(Dataset entries)
++++++++++

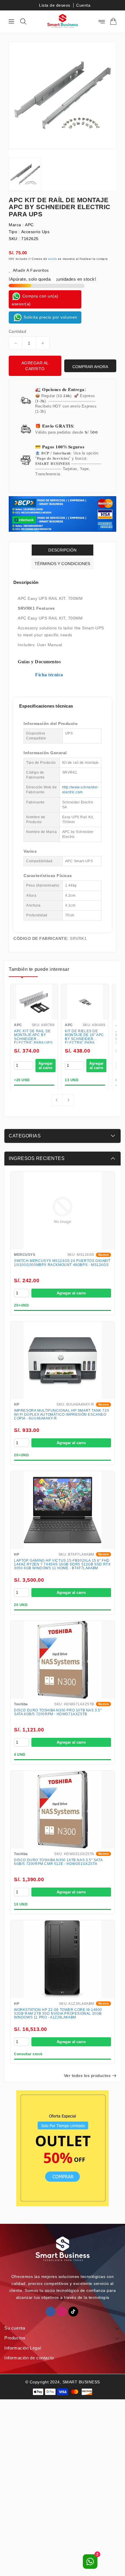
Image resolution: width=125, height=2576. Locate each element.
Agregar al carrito (35, 366)
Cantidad (17, 331)
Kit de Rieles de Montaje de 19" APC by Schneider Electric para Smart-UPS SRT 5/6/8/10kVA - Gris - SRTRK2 (84, 1036)
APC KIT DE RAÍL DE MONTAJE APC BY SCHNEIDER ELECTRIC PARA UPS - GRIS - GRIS (33, 1036)
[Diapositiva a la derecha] (68, 1100)
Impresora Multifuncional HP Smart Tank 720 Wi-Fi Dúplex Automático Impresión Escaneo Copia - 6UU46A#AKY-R (61, 1414)
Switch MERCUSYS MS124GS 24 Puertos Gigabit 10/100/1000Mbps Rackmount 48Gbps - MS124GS (62, 1263)
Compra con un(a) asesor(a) (35, 300)
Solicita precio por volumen (49, 317)
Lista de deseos (54, 5)
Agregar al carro (71, 1293)
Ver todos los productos (87, 2075)
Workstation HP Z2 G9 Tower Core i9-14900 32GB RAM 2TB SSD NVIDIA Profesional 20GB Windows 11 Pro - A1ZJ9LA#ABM (58, 2013)
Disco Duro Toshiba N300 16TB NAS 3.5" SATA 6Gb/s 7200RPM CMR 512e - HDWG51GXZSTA (58, 1862)
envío (52, 258)
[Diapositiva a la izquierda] (57, 1100)
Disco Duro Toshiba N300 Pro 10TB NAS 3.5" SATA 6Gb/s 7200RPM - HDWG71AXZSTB (58, 1712)
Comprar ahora (90, 366)
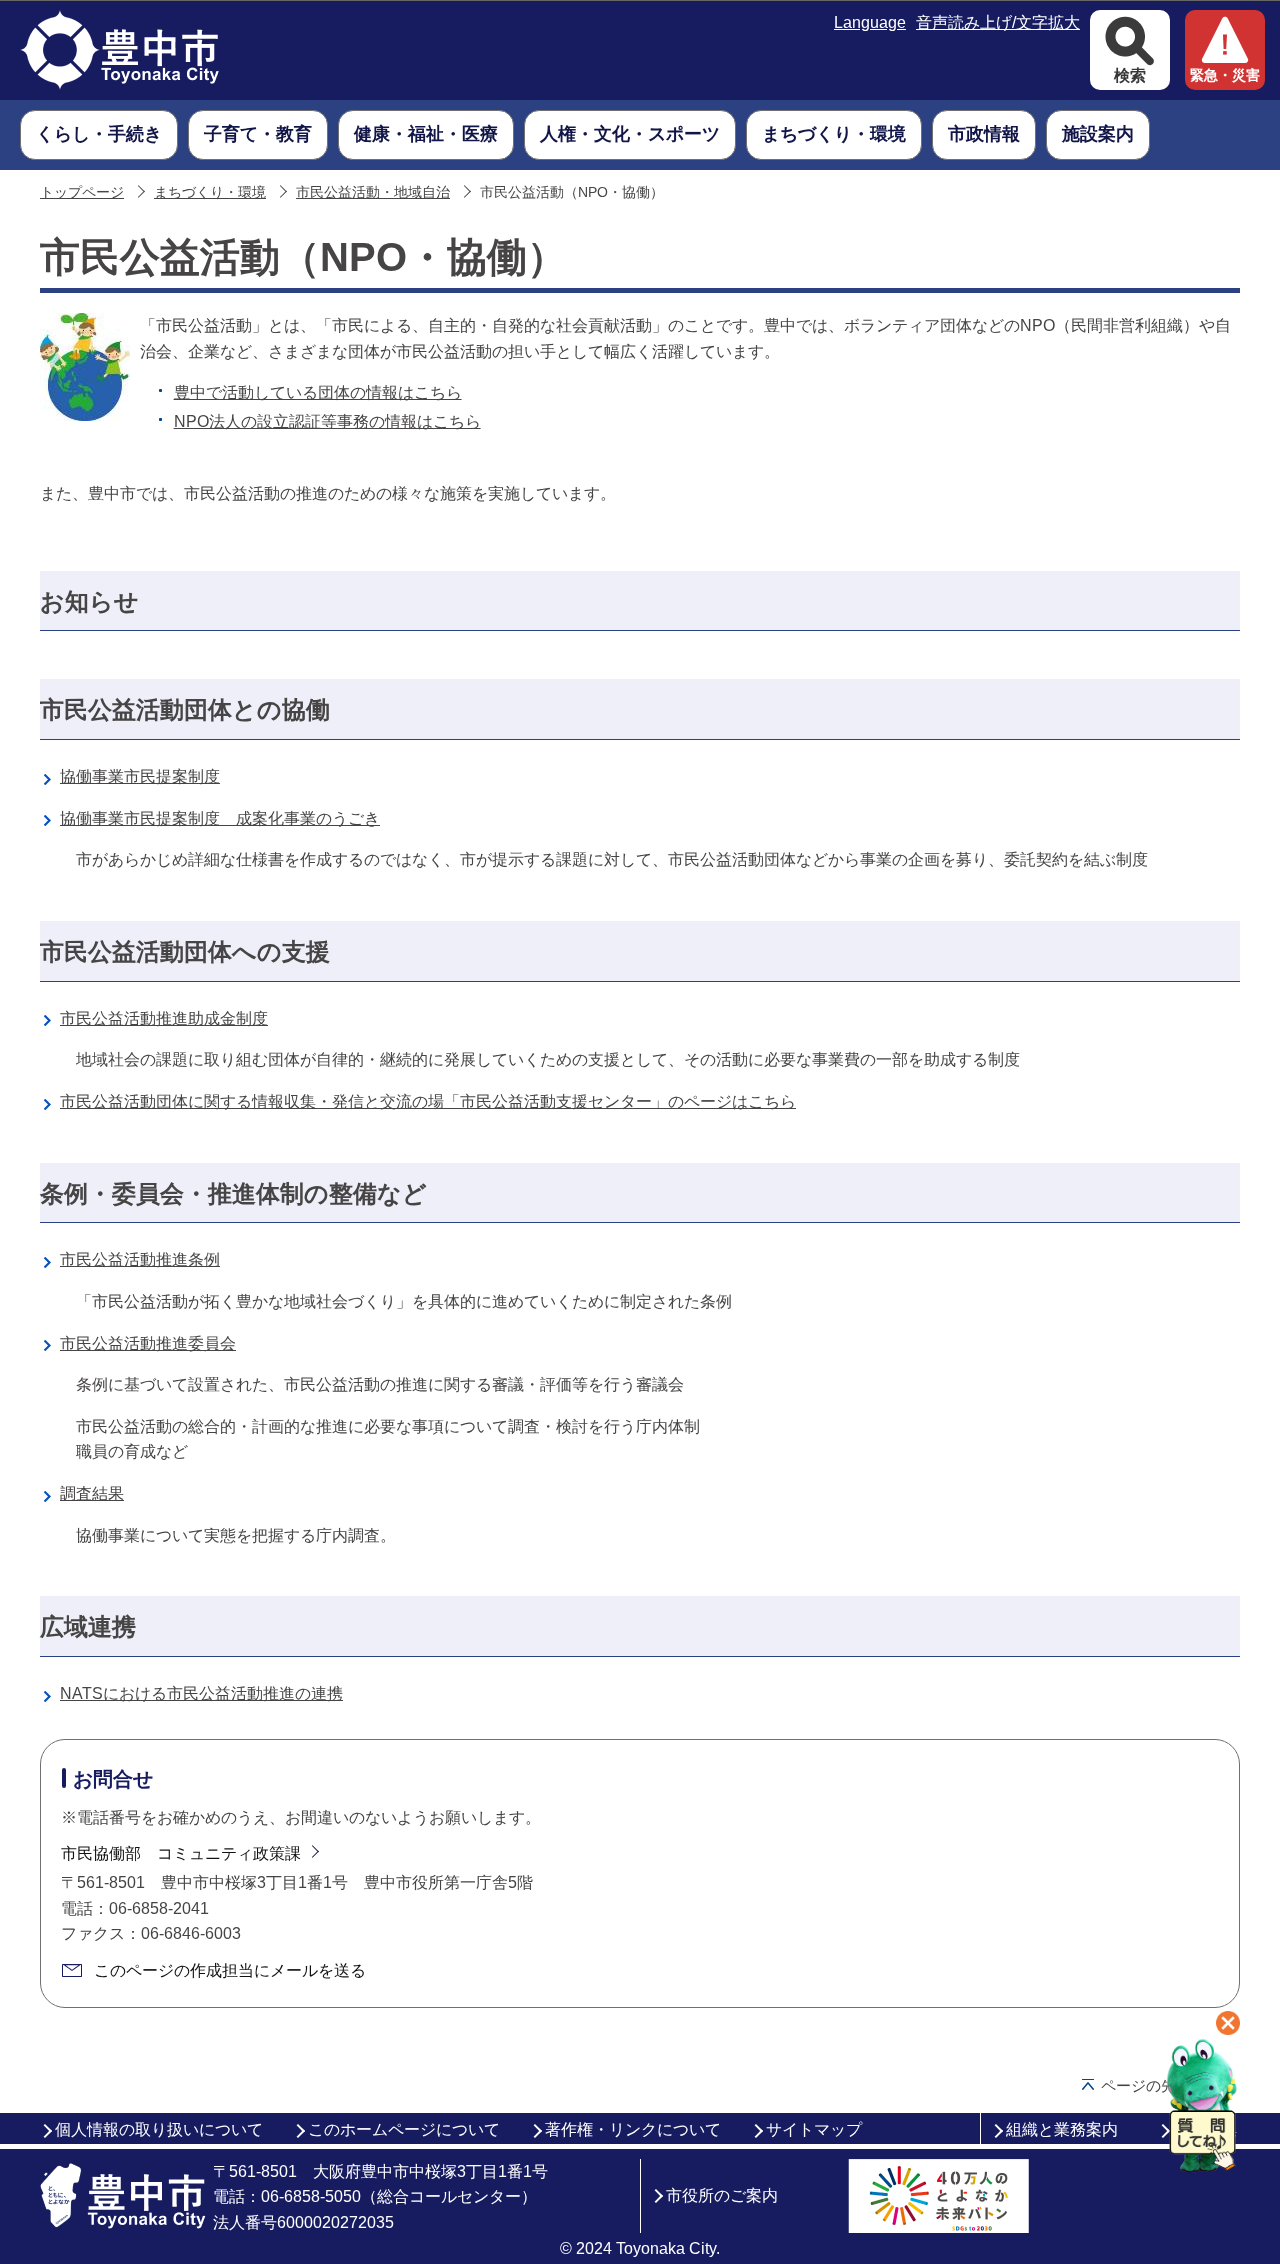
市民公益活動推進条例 (140, 1259)
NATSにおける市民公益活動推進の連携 (201, 1693)
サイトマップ (814, 2129)
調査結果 (92, 1493)
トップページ (82, 192)
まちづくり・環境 (210, 192)
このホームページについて (404, 2129)
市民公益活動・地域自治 (373, 192)
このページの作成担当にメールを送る (230, 1970)
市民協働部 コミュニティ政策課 (181, 1853)
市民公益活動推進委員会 (148, 1343)
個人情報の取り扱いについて (159, 2129)
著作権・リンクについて (633, 2129)
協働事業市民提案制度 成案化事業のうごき (220, 818)
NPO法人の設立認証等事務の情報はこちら (327, 421)
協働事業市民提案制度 (140, 776)
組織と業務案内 (1062, 2129)
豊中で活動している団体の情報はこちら (318, 392)
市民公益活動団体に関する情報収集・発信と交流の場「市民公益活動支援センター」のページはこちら (428, 1101)
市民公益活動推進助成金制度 (164, 1018)
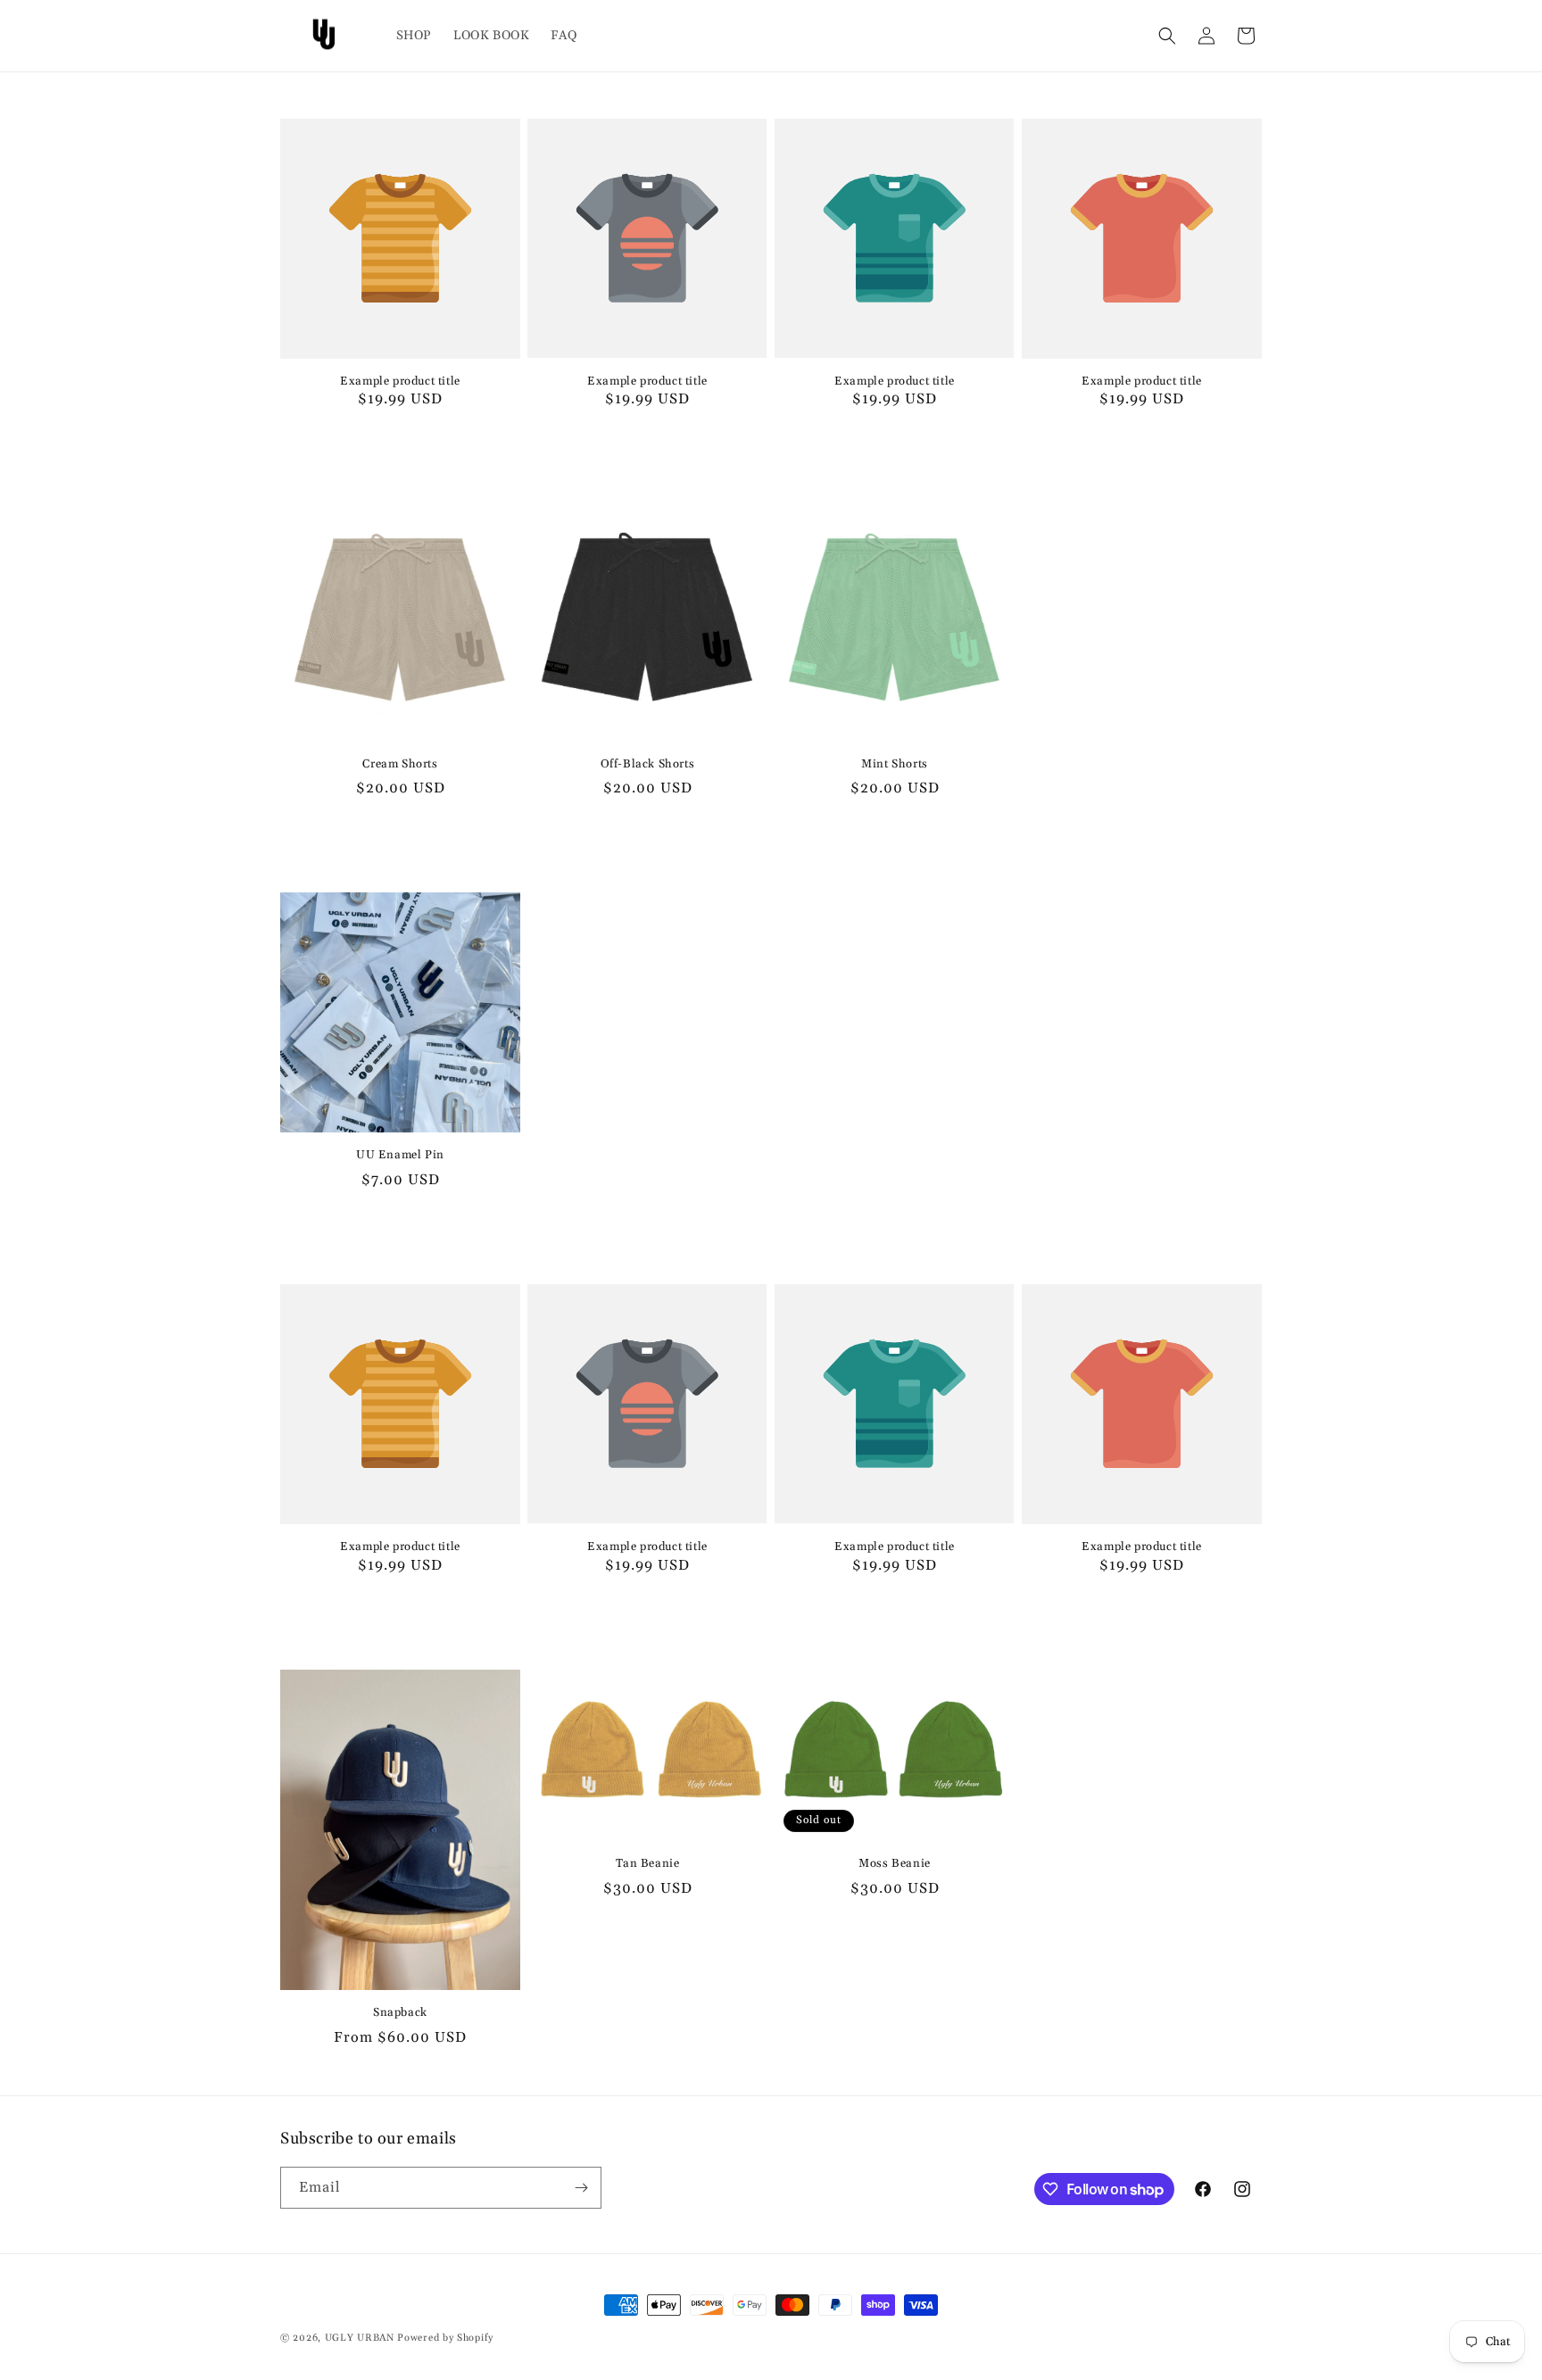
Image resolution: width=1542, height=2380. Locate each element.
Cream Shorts (399, 764)
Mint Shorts (894, 764)
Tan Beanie (648, 1863)
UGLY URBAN (361, 2338)
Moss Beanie (894, 1863)
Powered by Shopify (445, 2338)
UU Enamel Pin (400, 1155)
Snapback (400, 2012)
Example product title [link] (400, 381)
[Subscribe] (581, 2188)
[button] (1167, 35)
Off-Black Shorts (648, 764)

++++++++++

Could you repeat exactly the lines from the one containing "市民公益活動推進条例 (140, 1259)" through the last line of the records, both included, without the pictures?

— Result of the task —
市民公益活動推進条例 (140, 1259)
NATSにおける市民公益活動推進の連携 (201, 1693)
サイトマップ (814, 2129)
調査結果 (92, 1493)
トップページ (82, 192)
まちづくり・環境 (210, 192)
このホームページについて (404, 2129)
市民公益活動・地域自治 (373, 192)
このページの作成担当にメールを送る (230, 1970)
市民協働部 コミュニティ政策課 (181, 1853)
市民公益活動推進委員会 (148, 1343)
個人情報の取り扱いについて (159, 2129)
著作権・リンクについて (633, 2129)
協働事業市民提案制度 成案化事業のうごき (220, 818)
NPO法人の設立認証等事務の情報はこちら (327, 421)
協働事業市民提案制度 (140, 776)
組織と業務案内 (1062, 2129)
豊中で活動している団体の情報はこちら (318, 392)
市民公益活動団体に関する情報収集・発信と交流の場「市民公益活動支援センター」のページはこちら (428, 1101)
市民公益活動推進助成金制度 (164, 1018)
Image resolution: width=1542, height=2380. Locate each element.
Cream Shorts (399, 764)
Mint Shorts (894, 764)
Tan Beanie (648, 1863)
UGLY URBAN (361, 2338)
Moss Beanie (894, 1863)
Powered by Shopify (445, 2338)
UU Enamel Pin (400, 1155)
Snapback (400, 2012)
Example product title [link] (400, 381)
[Subscribe] (581, 2188)
[button] (1167, 35)
Off-Black Shorts (648, 764)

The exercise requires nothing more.